Por Pablo Benetti
O feirão de imóveis da União, que incluía a venda do Palácio Gustavo Capanema, acende preocupação que vai além da defesa do nosso patrimônio cultural. Com o anúncio da intenção de venda de centenas de imóveis federais na cidade do Rio, sendo parcela significativa na região central, perde-se oportunidade de dar uma virada na política habitacional carioca, que priorize as camadas mais pobres da população.
A existência desse estoque significativo de imóveis federais enseja a possibilidade de inverter, mesmo que parcialmente, a lógica de ocupação nas áreas centrais, com habitações destinadas às faixas de renda mais baixa. As maiores oportunidades para as famílias de baixa renda estão no Centro expandido dada a oferta de serviços públicos, como educação, saúde e mobilidade, e de emprego.
Na composição do preço de um imóvel, o valor da terra e da localização assumem montantes expressivos. Por esse motivo, a moradia popular, quando pautada apenas pelos valores de mercado, raramente consegue se localizar nas áreas centrais da cidade. Mudar essa realidade somente é possível com a atuação do Estado. Além de uma questão de justiça social, é mais barato e mais sustentável investir em moradia popular no Centro. A única forma viável para reviver o Centro do Rio é privilegiar seu ator fundamental: o povo.
Foi anunciada inicialmente a disponibilização para o chamado feirão de imóveis da União de 168 imóveis sendo 35 deles do SPU e 133 do INSS. Uma análise mais aprofundada revela que muitos deles poderiam ser destinados a faixa de renda de 1 a 3 ou de 3 a 5 salários mínimos.
━━━
Indique se cada afirmação está de acordo com o texto sobre os imóveis da União, respondendo sim ou não e citando literalmente as palavras do texto que decidem a questão.
1. Dos imóveis anunciados para o feirão, 35 pertenciam ao INSS.
2. Investir em moradia popular no Centro custa menos.
3. A moradia popular guiada só pelos valores de mercado costuma se instalar nas áreas centrais da cidade.
As linhas não têm nenhuma relação com o texto sobre os imóveis da União.

_AMOSTRA DE DADOS:_
━━━
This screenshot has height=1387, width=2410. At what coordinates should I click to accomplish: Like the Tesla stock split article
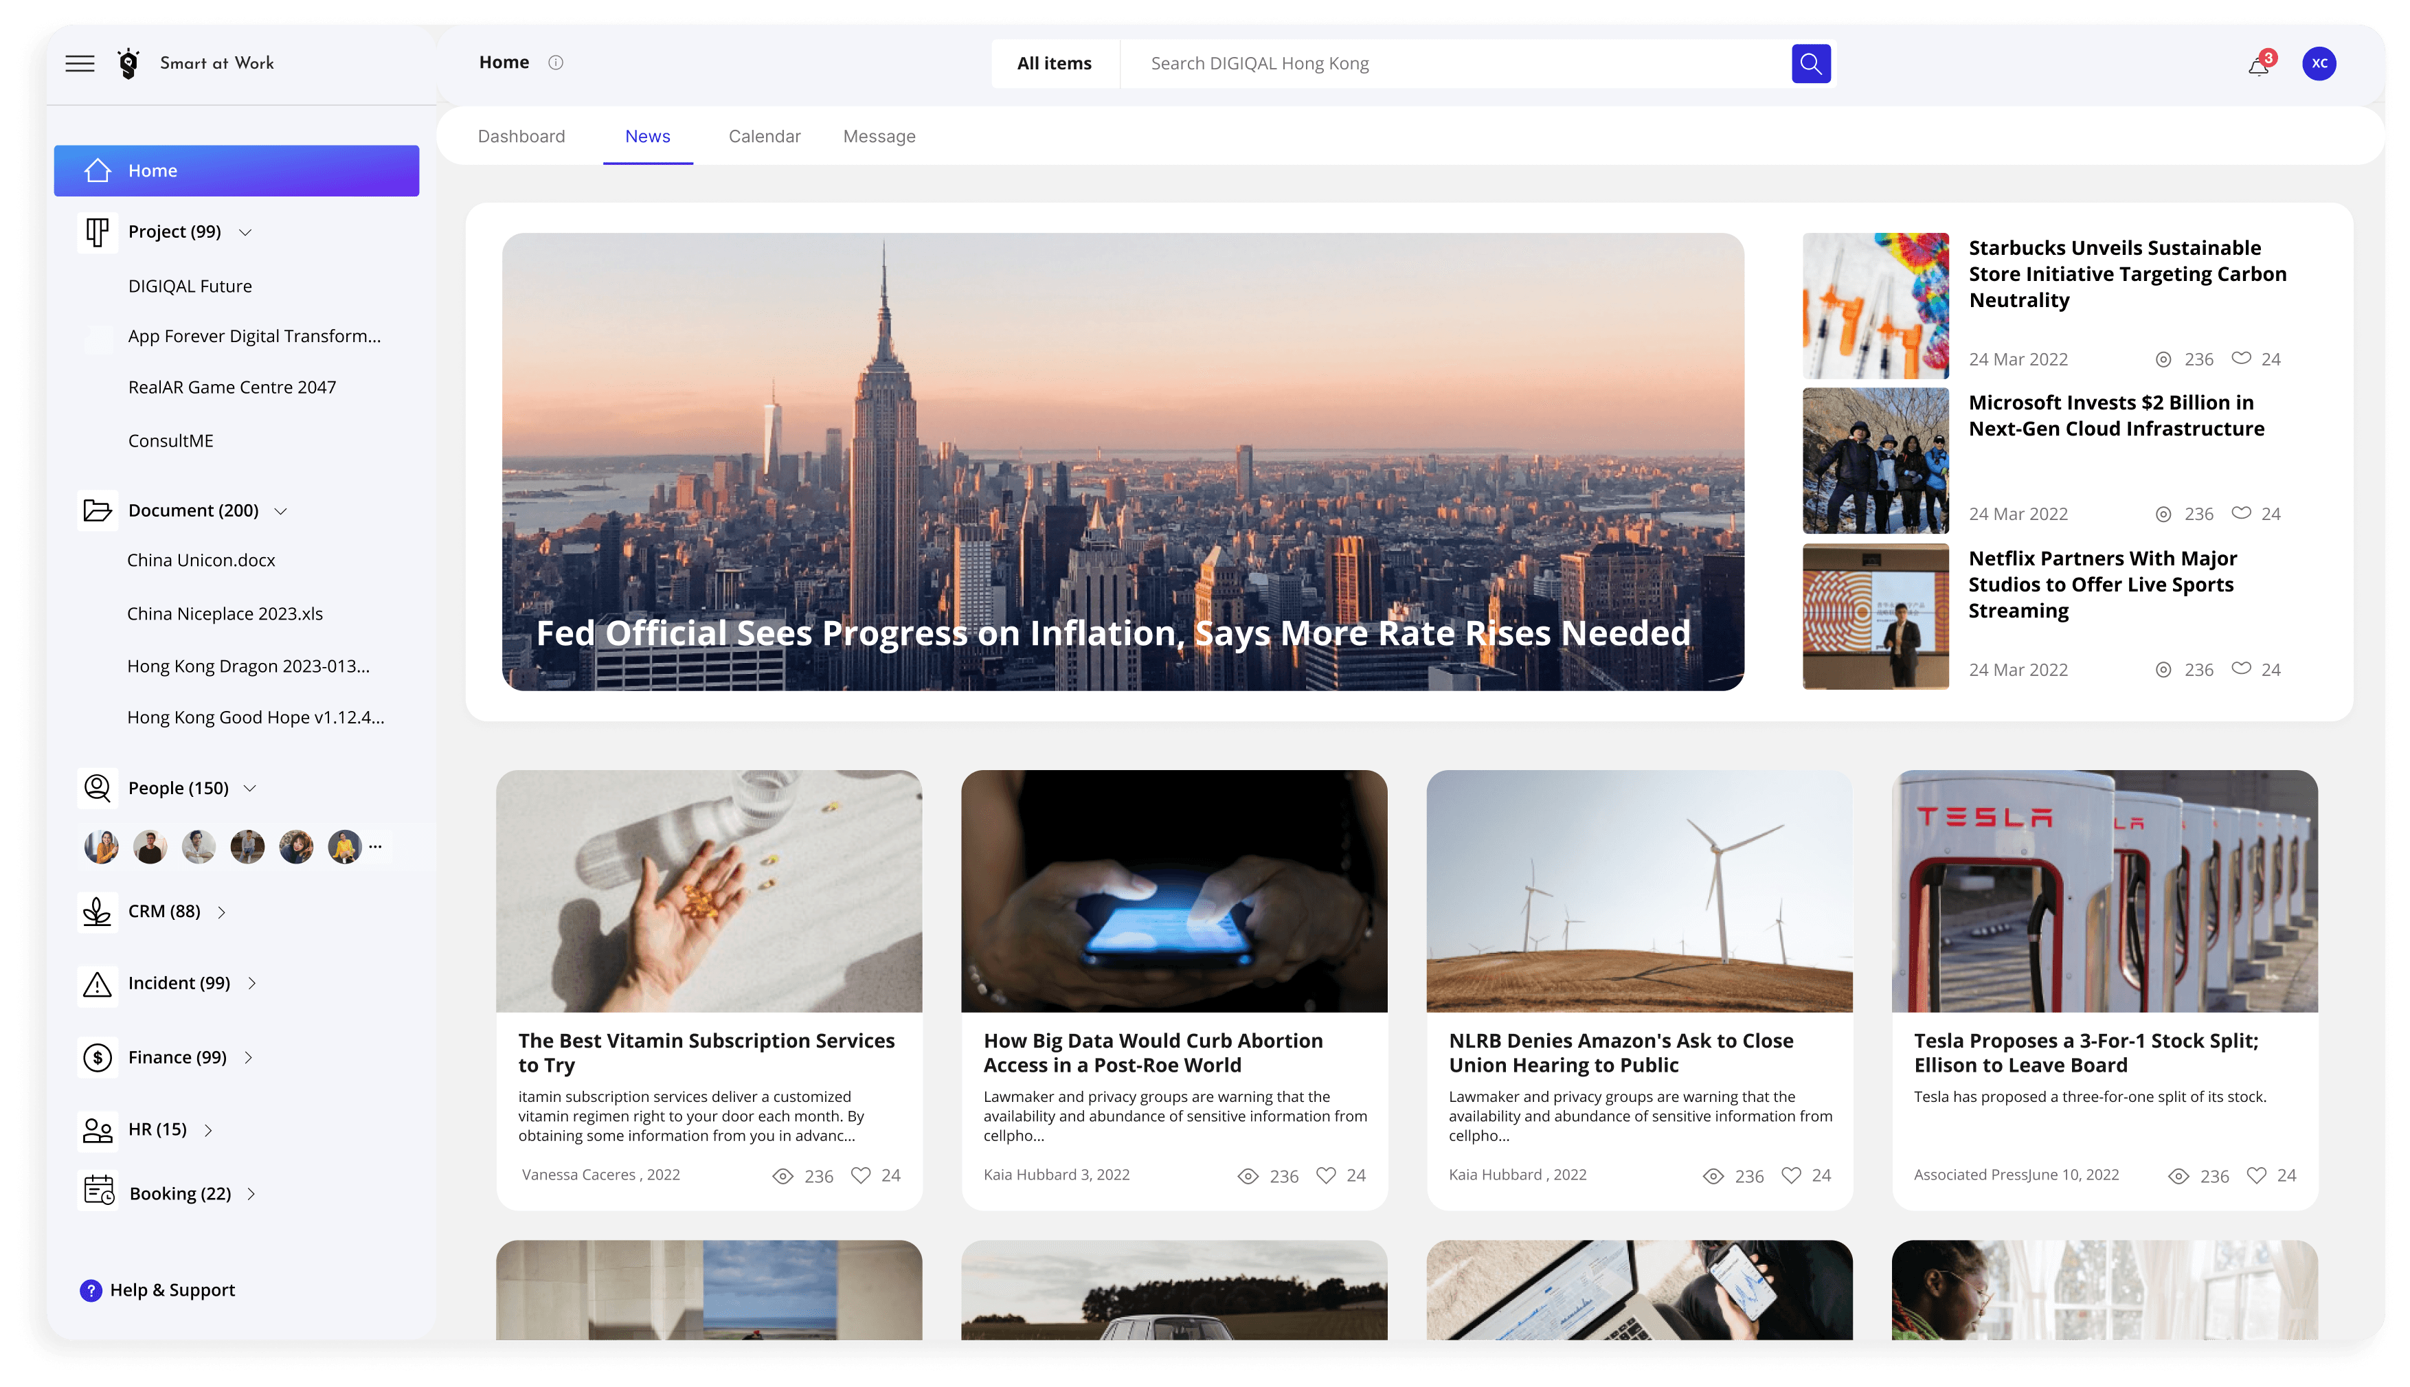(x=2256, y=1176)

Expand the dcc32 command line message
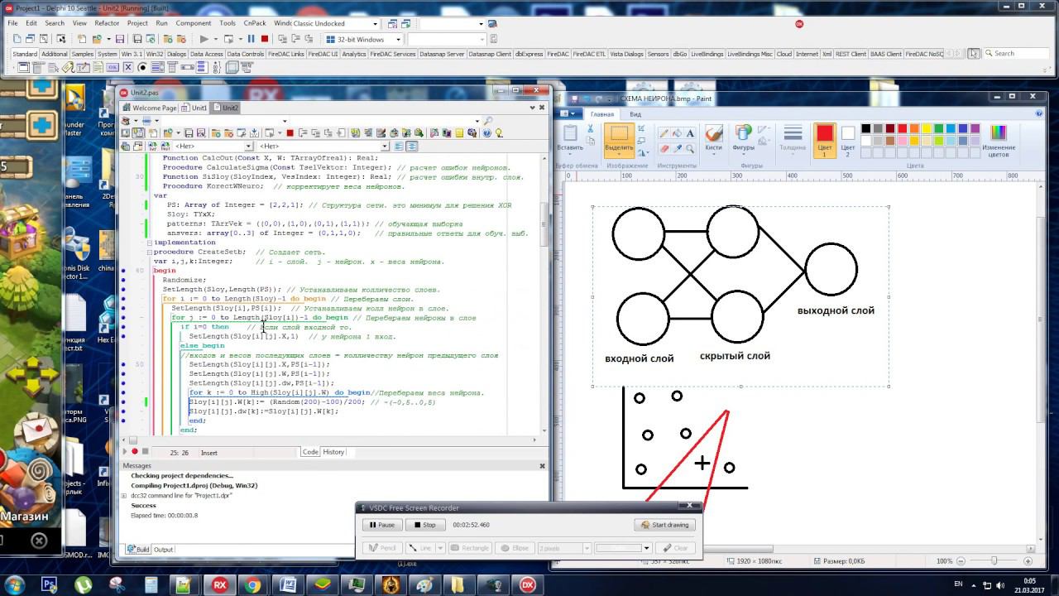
━━━
_RESOLUÇÃO:_
1. Não: "168 imóveis sendo 35 deles do SPU e 133 do INSS".
2. Sim: "é mais barato e mais sustentável investir em moradia popular no Centro".
3. Não: "raramente consegue se localizar nas áreas centrais da cidade".